Cafés maman-bébé: concept rentable?

Dans la dernière année, ces petits hâves de paix ont été mon salut. Quand tu en as raz-le-bol d’être à la maison avec un bébé qui ne semble pas vouloir collaborer, les cafés amis des bébés sont très pratiques.

Les trois premiers mois, j’allais dans les cafés ordinaires avec la poussette. Bébé dormait paisiblement. Or, quand la bête commence à vouloir explorer son environnement, ça prend un peu plus d’espace adapté. Et c’est ce que les cafés maman-bébé m’ont donné, en plus d’en endroit pour trouver des activités et des trucs pour jouer avec mon bébé.

Dans la dernière année (et lorsque j’étais enceinte), j’ai vu deux cafés maman-bébé fermer et un changer de vocation. C’est pourquoi j’ai voulu comprendre pourquoi… La clé est dans la diversité des revenus, et même la recherche de subventions pour aide aux nouvelles mamans. Par contre, entre rentabilité et aide aux nouvelles mamans, le coeur des ces entrepreneures balance… Est-ce possible d’arriver à la rentabilité quand on a une mission de relation d’aide? C’est un autre débat mais qui mériterait une thèse de doctorat en économie!

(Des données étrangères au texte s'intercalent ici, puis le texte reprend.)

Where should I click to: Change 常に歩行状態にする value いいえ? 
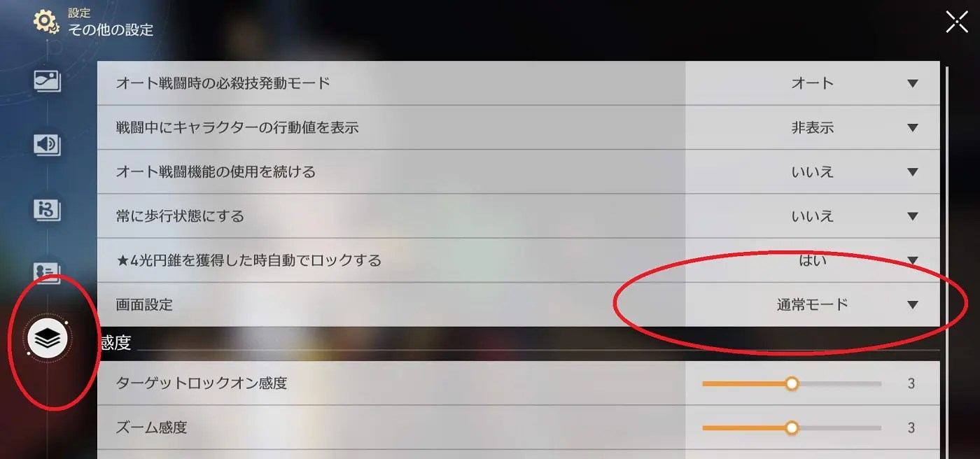pos(813,216)
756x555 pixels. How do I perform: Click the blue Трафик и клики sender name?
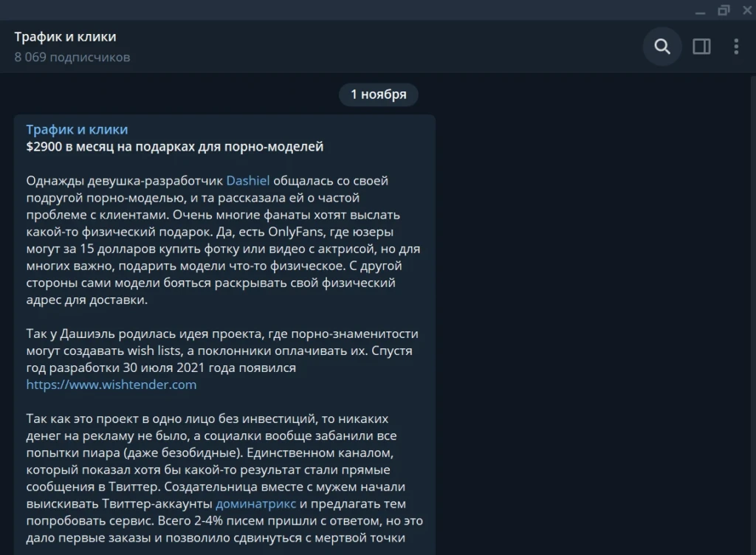pyautogui.click(x=77, y=130)
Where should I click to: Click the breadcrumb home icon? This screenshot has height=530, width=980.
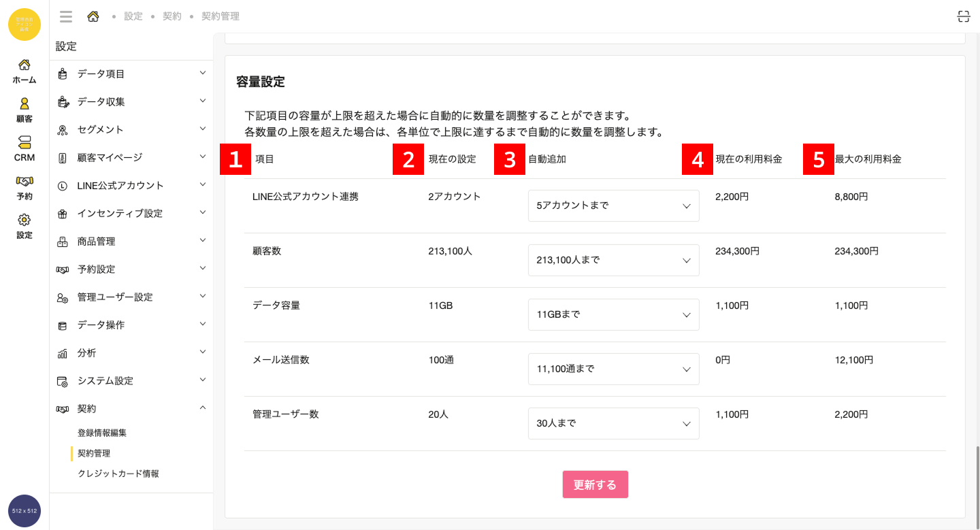click(93, 16)
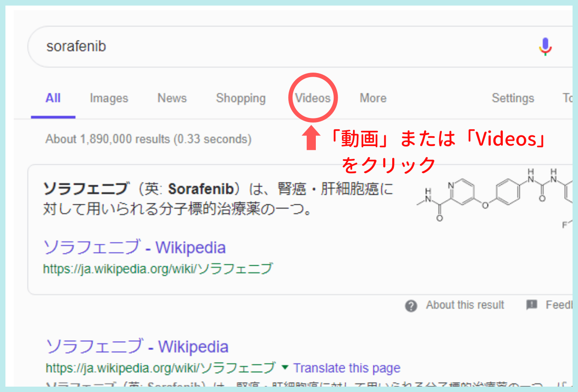Expand the green arrow beside the result URL
Viewport: 578px width, 392px height.
pyautogui.click(x=284, y=367)
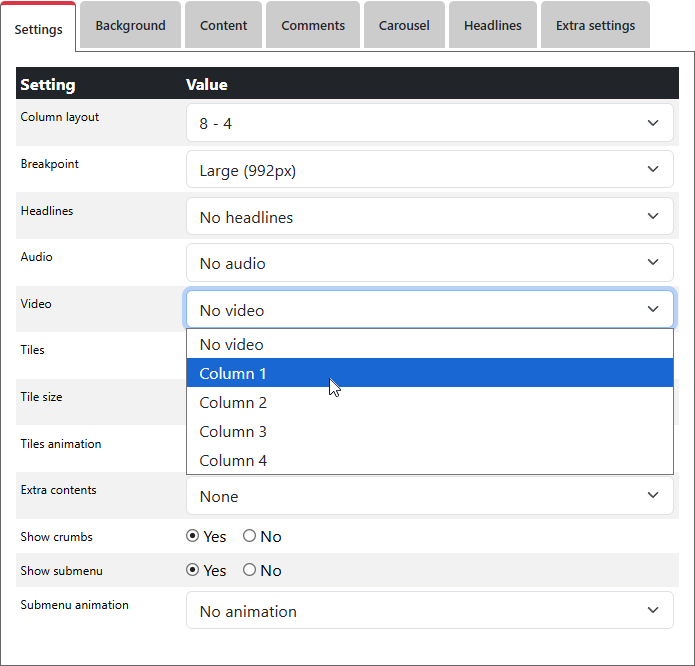Screen dimensions: 695x666
Task: Open the Extra contents dropdown
Action: click(429, 496)

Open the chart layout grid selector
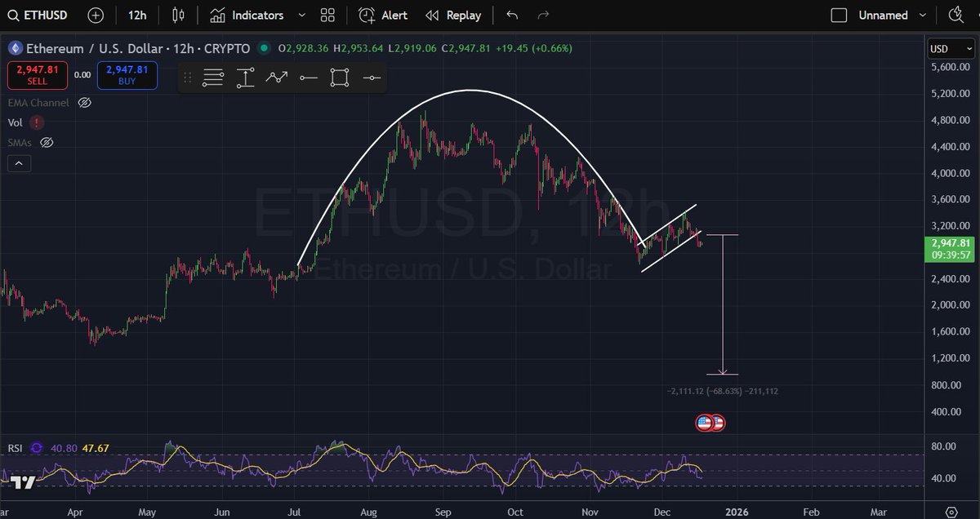pyautogui.click(x=327, y=15)
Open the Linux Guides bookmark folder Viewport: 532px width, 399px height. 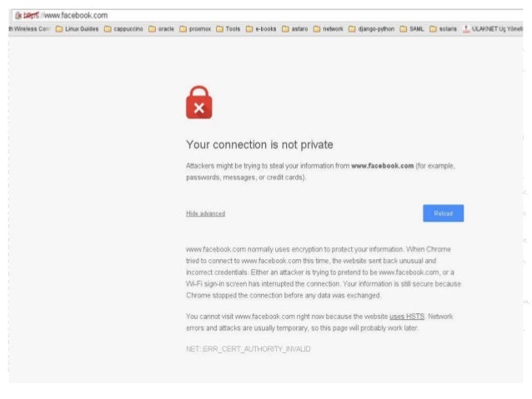click(77, 29)
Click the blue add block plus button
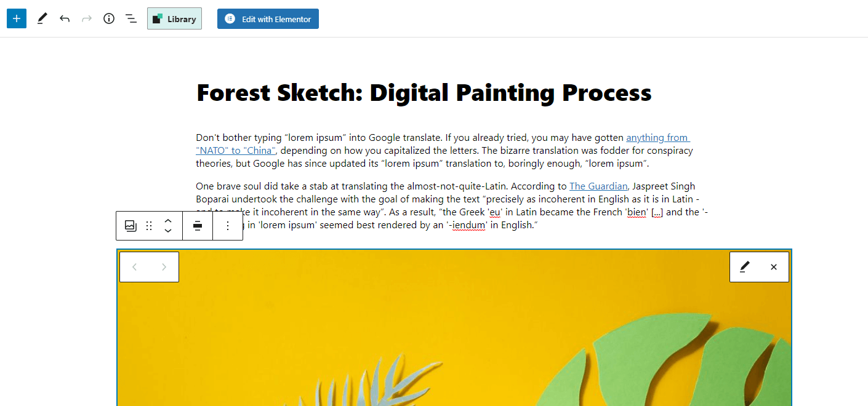This screenshot has width=868, height=406. 17,18
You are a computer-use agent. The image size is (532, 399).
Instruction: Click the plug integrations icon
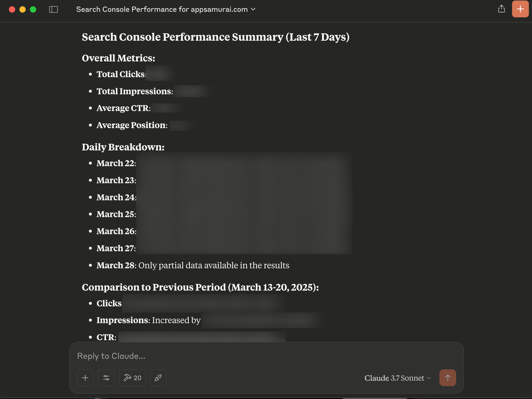pyautogui.click(x=158, y=378)
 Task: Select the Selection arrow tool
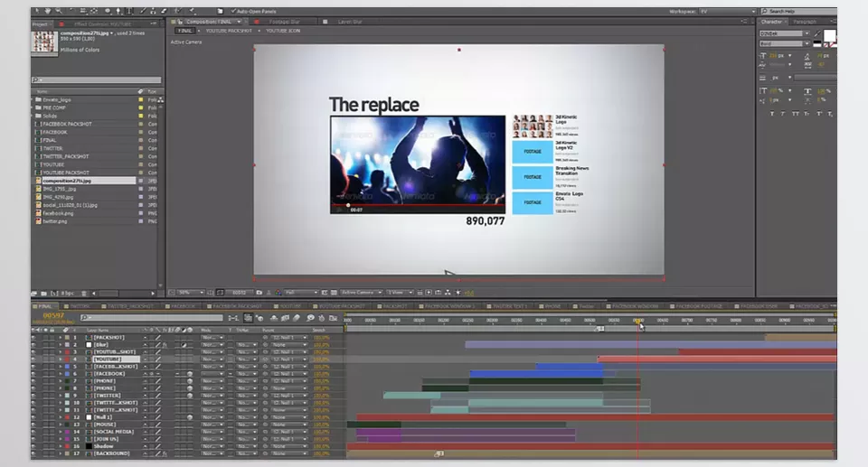point(36,12)
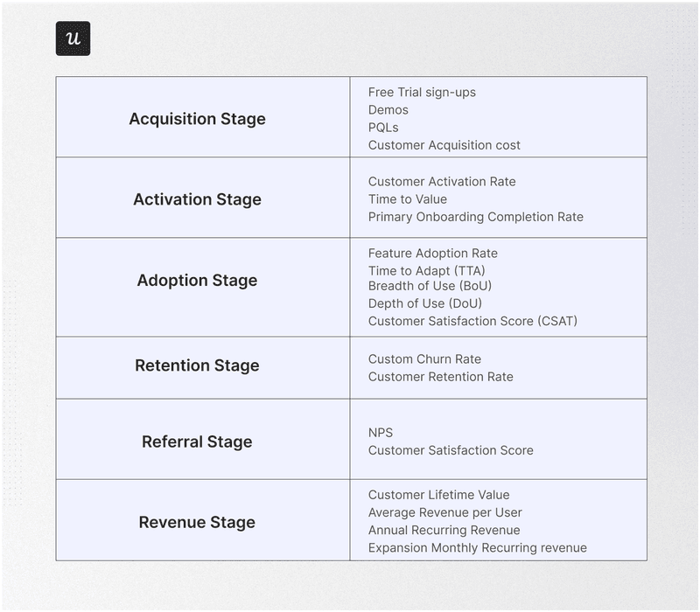Click the Referral Stage heading
The height and width of the screenshot is (612, 700).
click(197, 442)
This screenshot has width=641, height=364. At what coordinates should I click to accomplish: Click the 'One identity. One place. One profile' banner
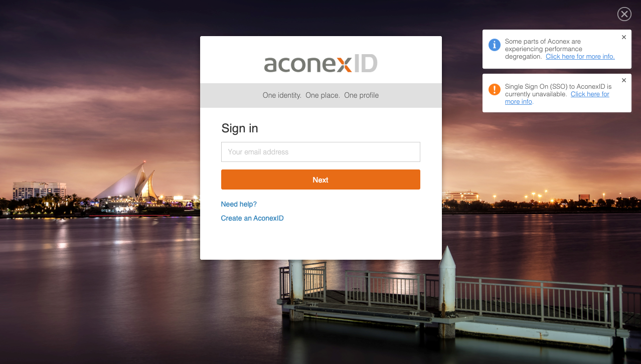(x=321, y=95)
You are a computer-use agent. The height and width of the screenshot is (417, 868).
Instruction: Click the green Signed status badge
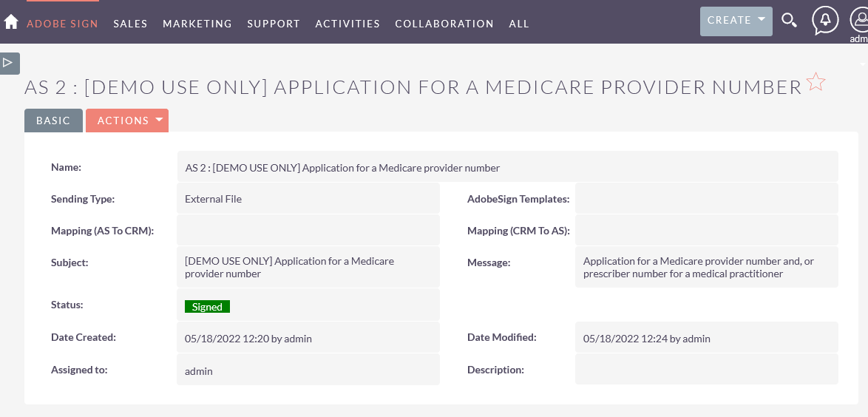[207, 307]

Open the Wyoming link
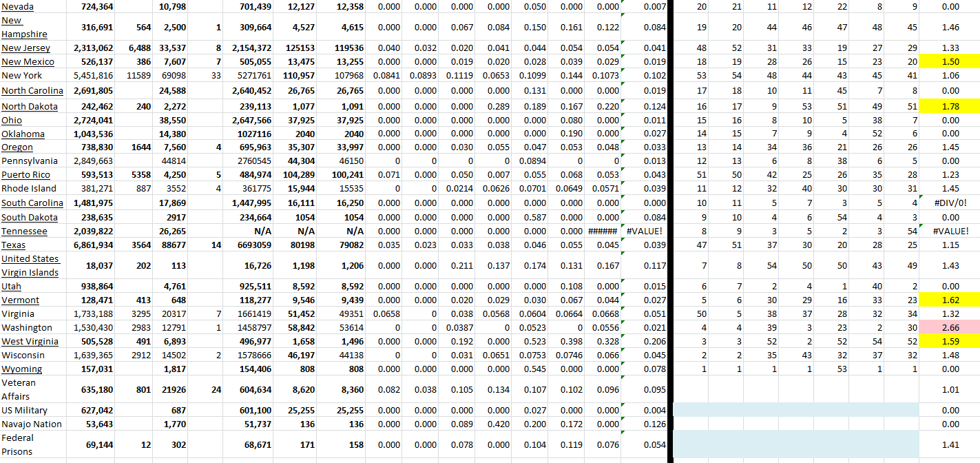21,369
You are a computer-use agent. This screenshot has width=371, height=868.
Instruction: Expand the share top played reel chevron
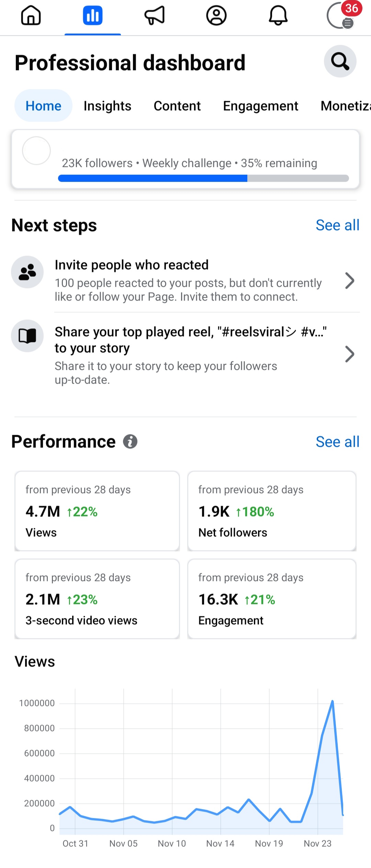[350, 354]
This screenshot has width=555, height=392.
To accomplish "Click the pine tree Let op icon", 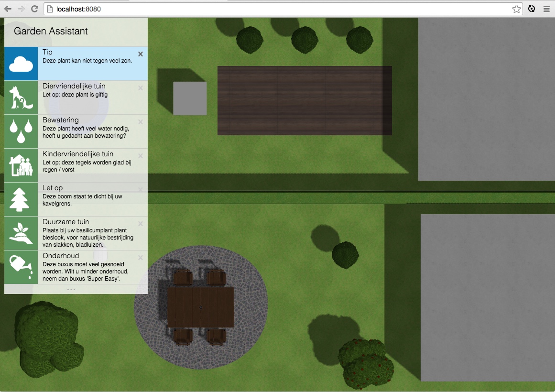I will [x=21, y=199].
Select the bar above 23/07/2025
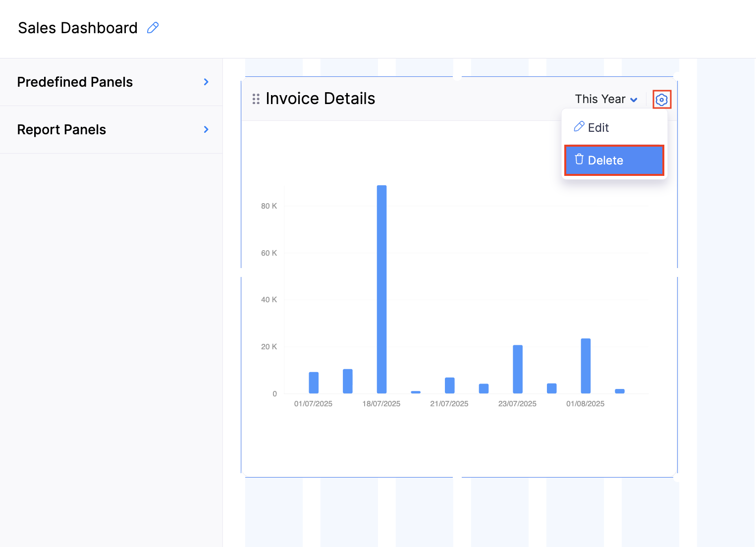 coord(518,369)
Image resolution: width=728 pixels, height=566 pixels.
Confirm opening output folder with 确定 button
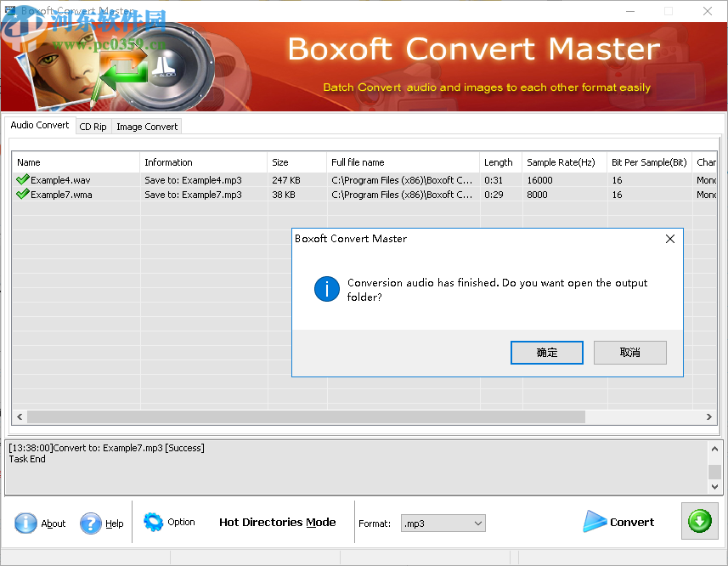546,352
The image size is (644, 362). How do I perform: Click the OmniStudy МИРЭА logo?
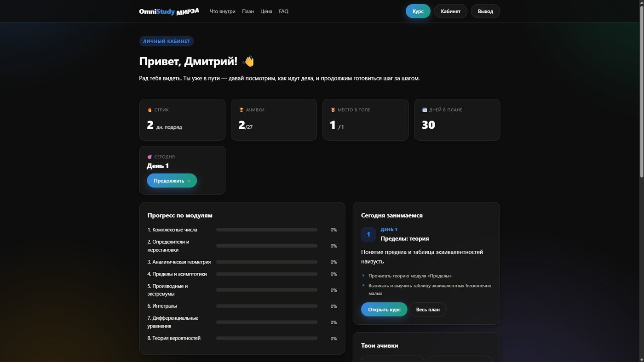point(169,11)
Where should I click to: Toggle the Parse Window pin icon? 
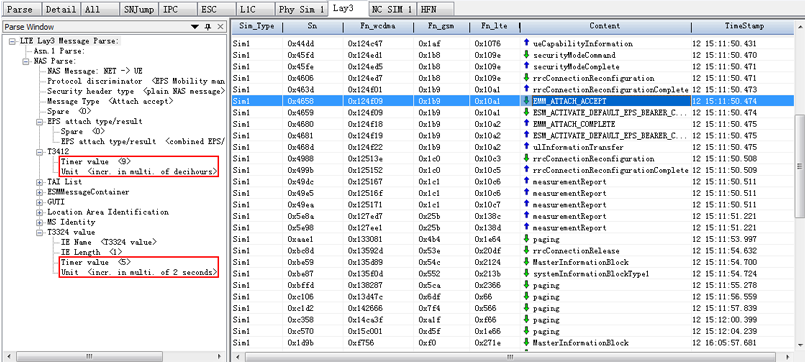208,27
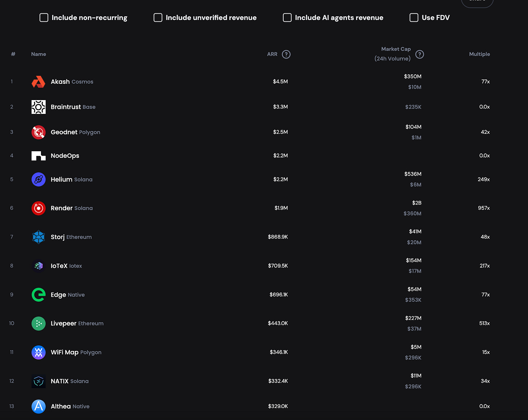Image resolution: width=528 pixels, height=420 pixels.
Task: Tick the Use FDV checkbox
Action: (414, 18)
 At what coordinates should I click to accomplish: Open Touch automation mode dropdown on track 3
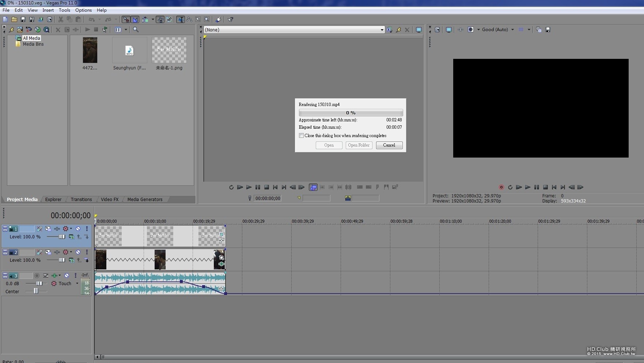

Grâce à cet article, j’ai rencontré des mamans passionnées et passionnantes. Merci Amélie de Lilithéo, ton énergie et ta rationnalité sont inspirantes. Merci Sandra et Stéphanie de Parenthèses Montréal, j’aurais tellement aimé connaître votre café quelques mois auparavant! Votre confiance en votre droit de maman entrepreneure m’a particulièrement touché. Vous êtes dynamiques et contagieuses! Je suis ressortie de l’entrevue gonflée à bloc. Merci aussi aux entrevues téléphoniques: Naomi de Maman bébé café, April de La Tasse Gamine, Marie-Maude de Melons et Clémentines et Elise Tessier de Femmessor.

J’espère que vous aimerez cet article sur Openfile sur les cafés maman-bébé à Montréal. Non seulement c’était une assignation, mais ça aussi été un plaisir de parler à toutes ces mamans!

Quand j’y pense, une personne a contribué largement à la sauvegarde de ma santé mentale pendant mon congé de maternité… mon amie Marie-Pier, et son petit Elliot, né deux jours après ma fille. L’hiver aurait été rudement plus froid sans toi! Merci d’avoir écouté, merci d’avoir été là, merci d’avoir été toi…

Retour au boulot

Voilà! Mon premier article depuis que je suis en congé de maternité a été publié hier.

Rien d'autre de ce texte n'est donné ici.